あわや再びドアに激突か、というところで目の前に居た美少女が体を支えてくれた。
うわ、なんかいい匂い。
うちで扱ってる香水とかの人工的な香りじゃなくて、お花の香りみたいな。
にしても美少女、意外に力が強い。
足元の覚束ない(ビールのせいでは決してない)私を軽々と横抱きにするとそのまま家の中に入ってしまった。
まさか初めてのお姫様抱っこを年下であろう同性にされてしまった私。
不可抗力ではあるけども、さすがに情けないのでこのことは誰にも言うまいと固く心に誓った。
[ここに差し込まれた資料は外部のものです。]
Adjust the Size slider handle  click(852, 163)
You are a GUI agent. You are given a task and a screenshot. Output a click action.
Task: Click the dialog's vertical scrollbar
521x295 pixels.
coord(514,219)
美少女はドアのすぐ内側にあったリビングダイニングのようなところ(目眩のせいで上手く確認出来ず)の一角にあるソファのような場所に私をおろした。
すぐ傍にはまわりの石が煤けた暖炉があるけど、さすがに今の季節は使ってないようで火は入っていない。
さっき煙突から出てた煙はどこから来たんだろう、そんなことをぼんやりと考えながら遠慮なく横になる。
靴をどうしようか迷ったけど、日本人としては家具に土足で足をあげるのは抵抗があるので脱いでおいた。
美少女は私をおろしてすぐに奥の方へと消えた。
どうやらすぐ隣がキッチンになってるみたいで、何やら美味しそうな匂いが漂って来る。
あの煙はキッチンで使っていた火から出てたらしい。
ということは電気はないということか。
この部屋にも照明器具のようなものは何もなく、天井には梁がむき出しに走ってるだけだし。
夜になったらランプでも点けるのかな。
そうして天井やら壁やらを見ていると美少女が手に何かを持って戻って来た。
「痛むか?一応薬を塗っておいた方がいいかも知れん」
そう言って美少女はその美しい指先で私のおでこにそっと触れた。
ひんやりとしていて気持ちいい。
触られてもそれほど痛くないし、赤くなっているだけだろうけど折角用意してくれたみたいなので大人しく薬を塗られる。
NOと言えない日本人です。はい。
薬は薄い飴色で、見た感じは蜂蜜みたい。そのままだとベタつくので上から薄い布切れみたいなのを当ててもらう。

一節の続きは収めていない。